The younger generation of Sri Lankans need guidance and encouragement to contribute to the country’s economic prosperity. My visits to NIBM’s Neo Ventures and Hatch reinforced that there is a strong ecosystem in Sri Lanka focusing on nurturing this capability. I was impressed by the innovators and founders of the next generation of Sri Lankan businesses who are defining new sectors, unlocking new markets, and shaping the future of this economy.
Sustaining the trade relationship
The UK-Sri Lanka trade relationship already spans a wide range of sectors. It is built around shared interests that support growth in both economies. For growth to be sustained, the wider business environment matters.
UK investors and exporters alike value transparency, consistency, and speed. Sri Lanka needs to create a more predictable regulatory environment, with clearer processes and faster decision-making to make it easier for businesses to invest, expand and trade with confidence. A continued focus on ease of doing business would support entrepreneurship, help attract investment, and support international and Sri Lankan firms to move more quickly from opportunity to delivery.
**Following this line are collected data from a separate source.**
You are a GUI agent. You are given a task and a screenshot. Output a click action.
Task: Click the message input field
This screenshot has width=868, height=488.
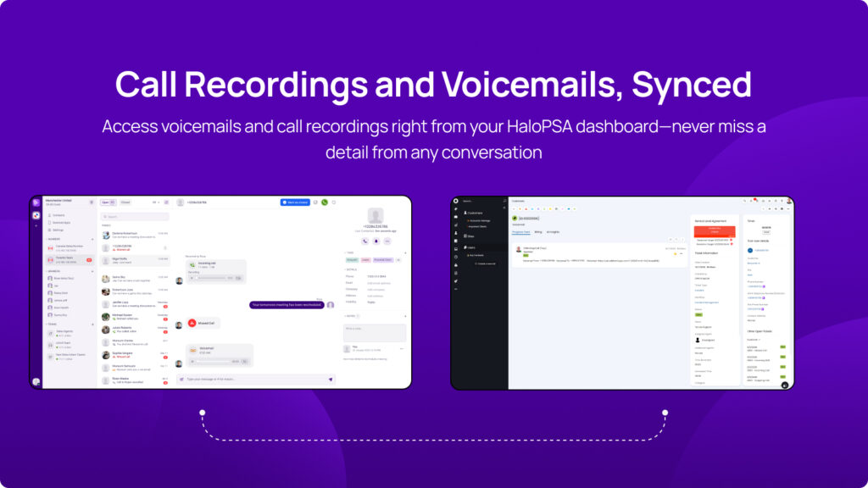(x=254, y=380)
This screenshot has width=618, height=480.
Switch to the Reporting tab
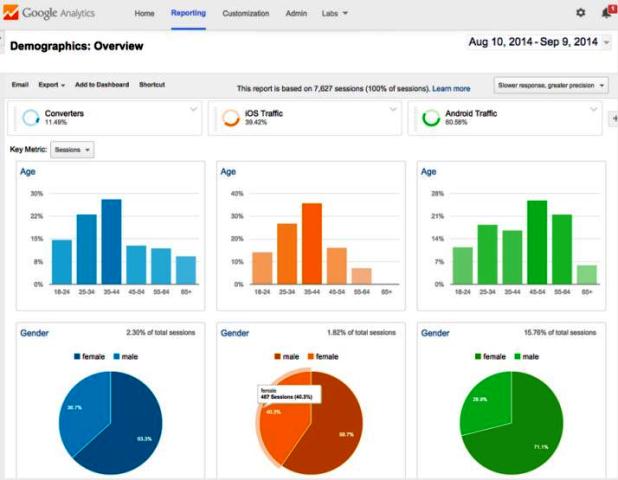(x=188, y=13)
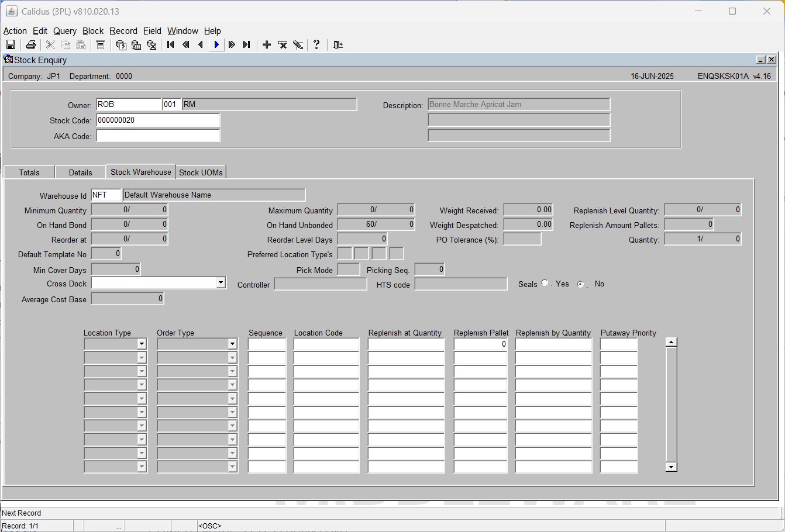Viewport: 785px width, 532px height.
Task: Expand first Location Type dropdown arrow
Action: pyautogui.click(x=142, y=344)
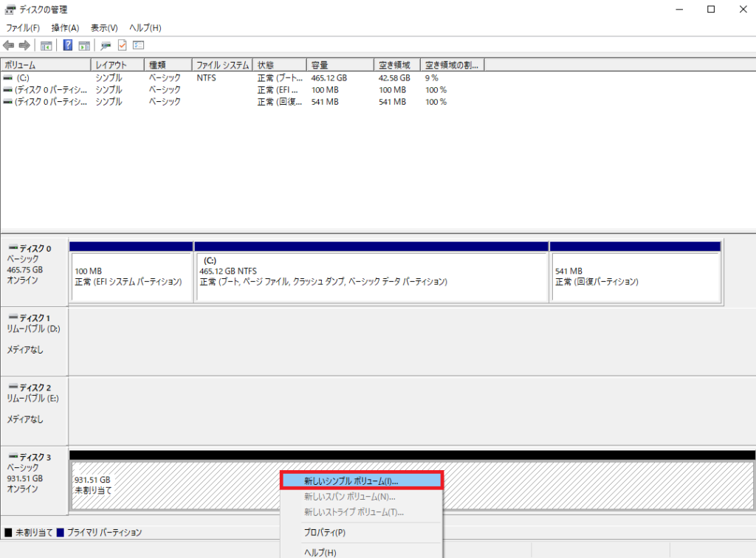Select プロパティ(P) in the context menu
756x558 pixels.
tap(325, 532)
There is clear scope to deepen the trade partnership further. Sri Lankan exporters have fresh opportunities in the UK market through the UK’s DCTS, UK investments and trade continue to demonstrate practical collaboration that contributes to Sri Lanka’s economy, and education partnerships are helping to build the future talent on which long-term prosperity depends. The UK and Sri Lanka have much to gain from working together and should remain ambitious about the next chapter we can shape together.